新任生活保護ケースワーカー研修の講師として登壇しました

山口県社会福祉協議会から依頼を受け、1年目・2年目のケースワーカーを対象とした研修の講師を務めてきました。

これまで講演やオンラインセミナーに登壇させていただくことはあったのですが、企画も含めて1日お任せ頂けたので、書籍やオンラインではできない、そして新任ケースワーカーだからこそ刺さる内容をと思ってしっかりと組み立てて実施してきました。
受講後の受講者アンケートの結果は5段階評価で4.93、伝わってほしいと思ったところはきちんとお伝えできたのではないかと思います。

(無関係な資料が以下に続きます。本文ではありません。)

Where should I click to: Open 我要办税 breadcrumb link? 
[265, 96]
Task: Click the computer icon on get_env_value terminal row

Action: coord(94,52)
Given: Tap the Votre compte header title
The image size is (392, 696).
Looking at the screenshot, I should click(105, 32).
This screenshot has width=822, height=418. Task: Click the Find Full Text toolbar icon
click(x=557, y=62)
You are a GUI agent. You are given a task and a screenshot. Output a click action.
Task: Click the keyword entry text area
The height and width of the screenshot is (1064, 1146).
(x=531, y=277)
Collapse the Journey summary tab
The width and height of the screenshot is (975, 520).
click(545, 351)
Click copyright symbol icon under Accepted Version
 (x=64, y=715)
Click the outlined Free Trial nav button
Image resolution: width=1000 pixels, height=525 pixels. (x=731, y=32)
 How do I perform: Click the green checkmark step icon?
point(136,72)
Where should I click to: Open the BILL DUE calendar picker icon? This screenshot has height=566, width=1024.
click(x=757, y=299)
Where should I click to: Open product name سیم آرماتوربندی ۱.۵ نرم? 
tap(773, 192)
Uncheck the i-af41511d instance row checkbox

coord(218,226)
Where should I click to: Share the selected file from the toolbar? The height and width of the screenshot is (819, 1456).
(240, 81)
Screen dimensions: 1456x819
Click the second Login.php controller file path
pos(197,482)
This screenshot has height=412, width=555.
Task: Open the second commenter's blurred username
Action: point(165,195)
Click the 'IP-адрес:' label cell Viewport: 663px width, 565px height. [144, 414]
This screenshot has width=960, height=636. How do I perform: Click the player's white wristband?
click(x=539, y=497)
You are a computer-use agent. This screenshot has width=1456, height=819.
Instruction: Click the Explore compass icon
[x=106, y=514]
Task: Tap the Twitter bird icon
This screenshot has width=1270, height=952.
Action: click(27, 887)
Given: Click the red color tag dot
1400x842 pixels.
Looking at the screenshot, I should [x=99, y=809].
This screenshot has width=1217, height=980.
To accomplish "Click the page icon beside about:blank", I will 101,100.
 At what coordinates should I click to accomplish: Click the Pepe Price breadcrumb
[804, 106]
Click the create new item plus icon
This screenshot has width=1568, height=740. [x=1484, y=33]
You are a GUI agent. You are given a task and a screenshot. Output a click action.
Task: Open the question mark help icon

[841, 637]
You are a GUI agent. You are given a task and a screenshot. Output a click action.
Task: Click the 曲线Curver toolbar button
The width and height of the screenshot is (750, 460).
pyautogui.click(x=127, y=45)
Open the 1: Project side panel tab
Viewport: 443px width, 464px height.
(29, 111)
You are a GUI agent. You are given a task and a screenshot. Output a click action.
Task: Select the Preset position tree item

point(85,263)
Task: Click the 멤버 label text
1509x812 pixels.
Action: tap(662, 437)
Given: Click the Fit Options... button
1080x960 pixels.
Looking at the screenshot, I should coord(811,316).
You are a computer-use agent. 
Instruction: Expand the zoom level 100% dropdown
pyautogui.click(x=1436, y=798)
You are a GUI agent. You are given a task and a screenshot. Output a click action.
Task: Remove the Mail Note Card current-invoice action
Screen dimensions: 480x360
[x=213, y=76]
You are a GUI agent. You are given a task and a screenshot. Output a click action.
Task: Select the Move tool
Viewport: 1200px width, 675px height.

夏休みを取って、観光などもしてきましたが、なにしろ間もなく9月。
自治体の予算編成の時期かとも思いますので、ぜひ、来年度の初任者ケースワーカー研修をお考えのところがあればお呼び頂きたいと思い、どんな研修をしたのかをご紹介したいと思います。

研修の趣旨・目的

・対象は1年目(一部2年目)生活保護ケースワーカー
・受講者は8月実施(経験4か月)なので、実践的なアイデア
・とはいえ、基礎的な知識や技術の習得は必要
・外部講師とはいえ、受講者と同じ公務員としての講義を行う(ケースワーカーの立場を一番理解できる講師たる)

まくら 大変なケースワーカーの皆さんへ

研修のスタートは、事前にとったアンケートをまくらに。

受講者の7割はケースワーカー業務に負担を感じていて、中にはもう他の部署に異動したいって思う位。
うん、予想どおり。研修が終わったときにこの7割の割合を減らせられたらということでプログラムを組んでいます。

次は最近の生活保護関連ニュースのご紹介。
自治体の業務の中でも生活保護関連のニュースはよく目に入ります。一方で、そこで働くケースワーカーを取り上げる記事はまず無いので、ケースワーカーって大変だよねいうことをいつもお話しすることにしています。
この辺りの受講生の反応はまだイマイチ、この後どんな話になるのか分からず不安な様子が見て取れます。

グループワーク「Team ito」

皆さんはグループワークって好きですか?
研修でグループワークというと「やらされ感」を感じることが強いのですが、私はそれが嫌なので、自身が企画する研修は「やってて楽しい」を最優先にゲーム要素などを取り入れるようにしています。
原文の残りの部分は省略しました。